Introduzione
Nel 2026 la Commissione europea, il Parlamento e il Consiglio hanno dato il via a un pacchetto di norme ESG più stringenti, imponendo nuovi obblighi sia alle imprese sia agli investitori. Le regole sono entrate in vigore lo stesso anno e prevedono soglie differenziate di conformità a seconda delle dimensioni e del settore degli operatori. L’intento è chiaro: aumentare la trasparenza lungo le catene del valore, rafforzare la diligence e ridurre il rischio di greenwashing e di frammentazione normativa tra Stati membri.
Contesto e rilevanza
La riforma aggiorna e armonizza strumenti già esistenti, toccando la reportistica di sostenibilità e gli obblighi informativi legati ai prodotti finanziari. I legislatori hanno voluto costruire un quadro unitario che integri il reporting aziendale con le pratiche degli asset manager, evitando sovrapposizioni e lacune regolamentari. Il fulcro della novità sta nella convergenza tra obblighi di disclosure e meccanismi di due diligence, accompagnata da sanzioni amministrative per chi non si adegua: la normativa punta così a rendere più agevoli i confronti tra imprese e a uniformare metodologie e standard su scala comunitaria.
Dettagli normativi
Le nuove regole impongono reporting dettagliati su criteri ambientali, sociali e di governance. Le grandi aziende devono rendicontare dati relativi a emissioni, uso delle risorse, impatti sociali e assetti di governance interna, seguendo indicatori di performance definiti dalla normativa.

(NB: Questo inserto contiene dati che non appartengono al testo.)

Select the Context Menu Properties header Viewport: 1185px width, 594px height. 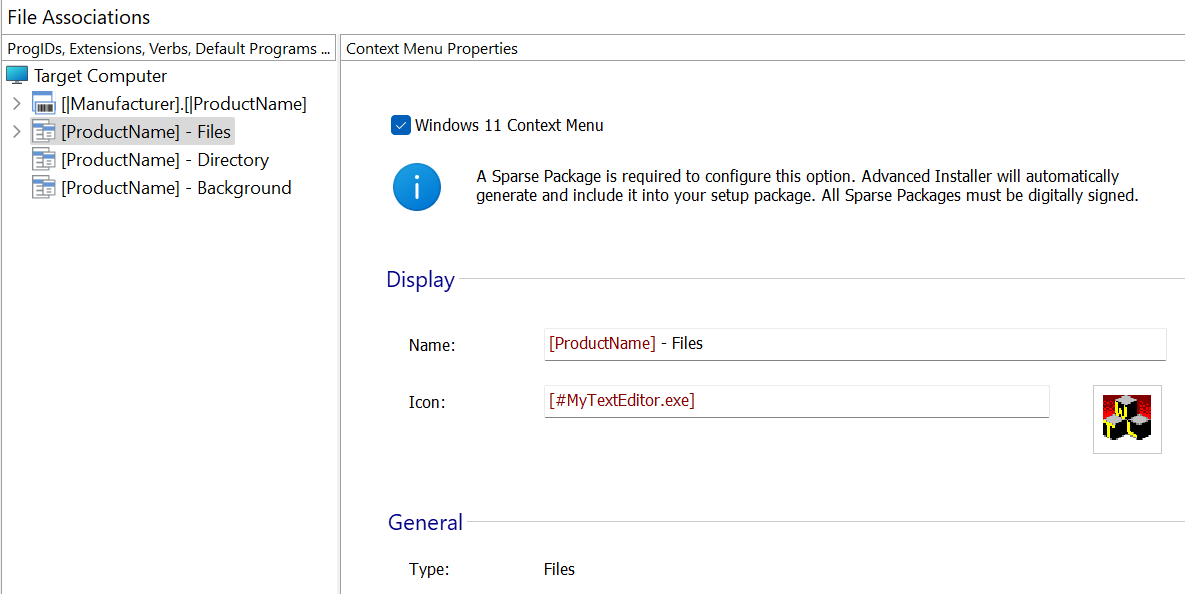point(431,48)
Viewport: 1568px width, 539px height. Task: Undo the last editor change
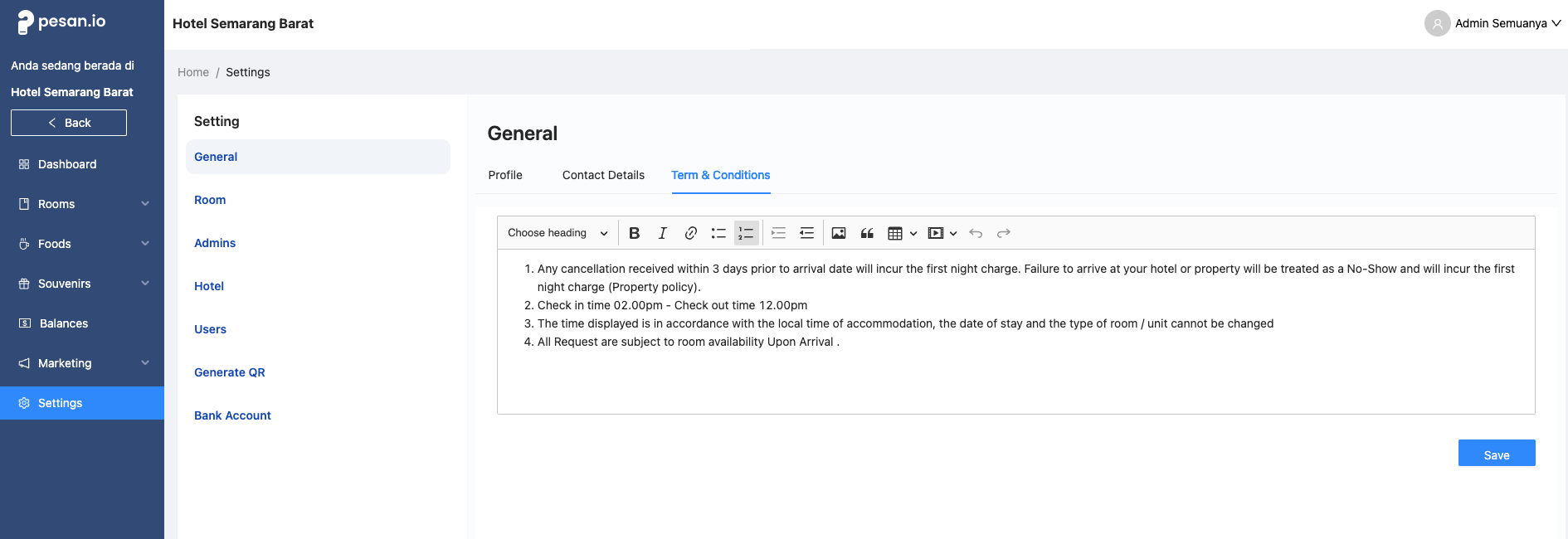976,233
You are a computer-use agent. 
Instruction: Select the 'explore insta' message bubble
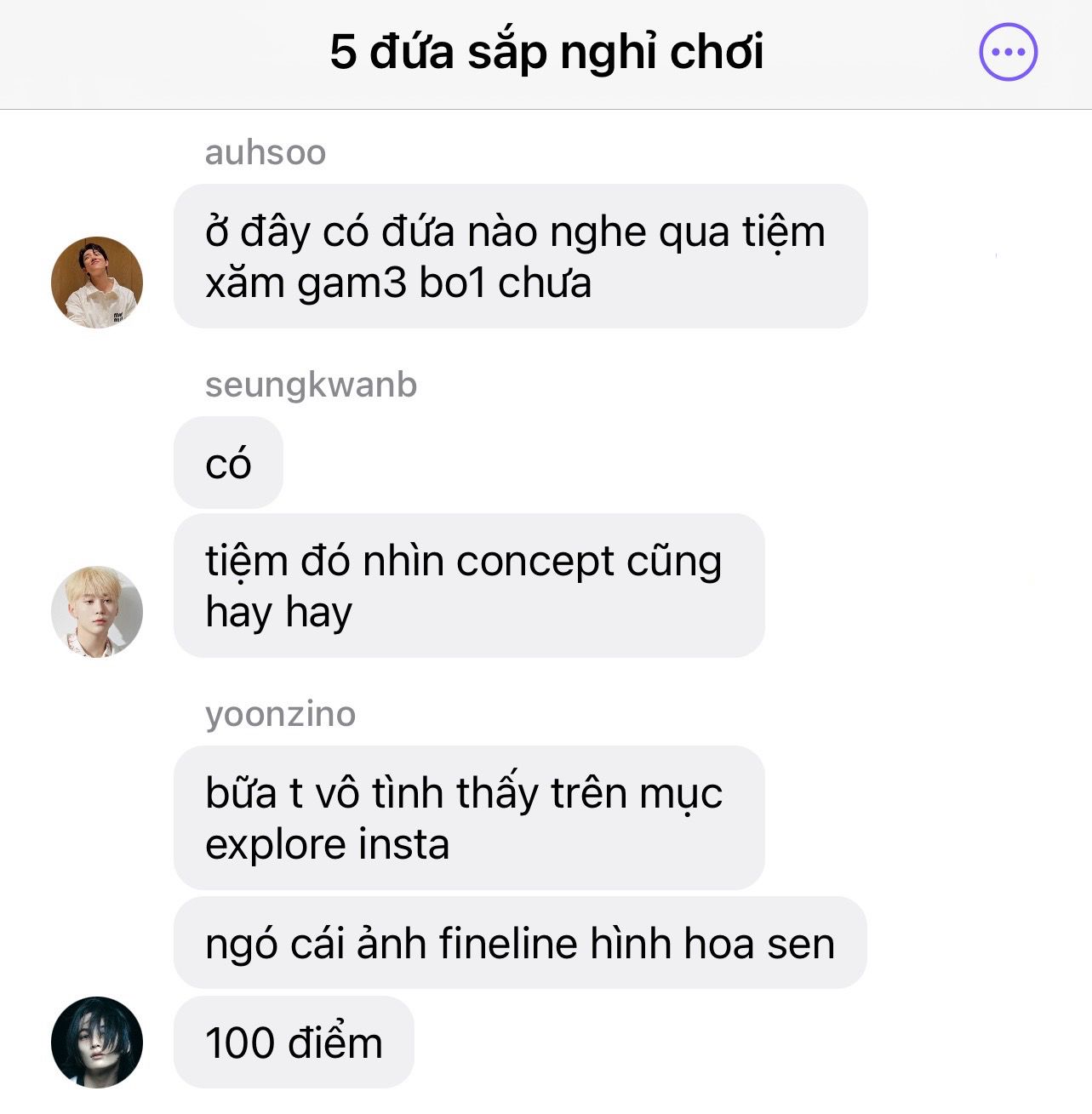click(469, 818)
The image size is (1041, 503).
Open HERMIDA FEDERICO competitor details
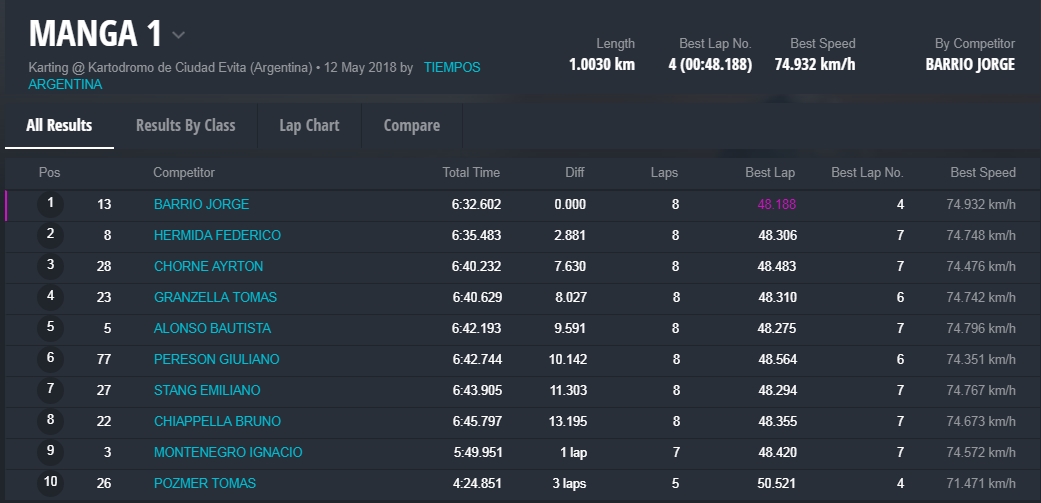[217, 235]
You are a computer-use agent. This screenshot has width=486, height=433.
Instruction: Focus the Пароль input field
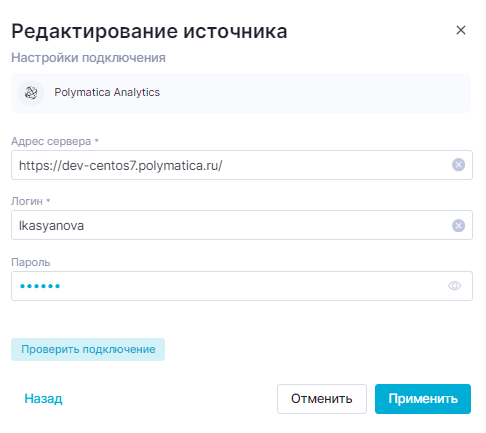(242, 286)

Per il mondo finanziario, i regolamenti estendono la trasparenza per fondi e gestori patrimoniali: diventa obbligatorio dichiarare come l’ESG è integrato nelle strategie e quali rischi di sostenibilità sono effettivamente valutati nelle decisioni d’investimento. Parallelamente, le autorità nazionali di vigilanza ricevono nuovi poteri ispettivi e sanzionatori per verificare l’applicazione delle norme.
Implicazioni per imprese e investitori
Sul piano operativo, molte imprese hanno rivisto i sistemi di raccolta dati, rafforzato gli audit interni e aggiornato i contratti con i fornitori per rispettare la due diligence lungo la supply chain. Le PMI godono di obblighi meno stringenti o di periodi transitori, ma nei settori con catene di fornitura globali la pressione organizzativa resta significativa.
Gli investitori istituzionali, dal canto loro, hanno adeguato le policy e la comunicazione pubblica, inserendo valutazioni più dettagliate sui rischi climatici e sociali. Numerosi operatori hanno investito in strumenti digitali e competenze specialistiche per assicurare dati verificabili e tracciabili.
Reazioni istituzionali e operative
Dai palazzi europei si sottolinea che l’obiettivo principale è rendere le dichiarazioni di sostenibilità comparabili e verificabili, a vantaggio di investitori e cittadini. Le associazioni d’impresa hanno invece segnalato l’impatto sui costi di compliance e chiesto chiarimenti tecnici su alcuni passaggi applicativi.
A livello nazionale, autorità e regolatori hanno lanciato campagne informative e pubblicato linee guida su indicatori e procedure di verifica. Sono inoltre previsti esercizi di supervisione coordinata tra regolatori europei e nazionali per monitorare l’applicazione delle novità sui mercati dei capitali.
Primi effetti e monitoraggio
I primi report di conformità raccolti mostrano progressi nella pubblicazione dei dati ESG, ma emergono ancora problematiche di comparabilità e qualità dell’informazione. Per questo la normativa prevede revisioni periodiche: metriche, ambiti di applicazione e metodologie saranno adeguati in base ai risultati del monitoraggio, così da migliorare nel tempo la coerenza e l’affidabilità del sistema.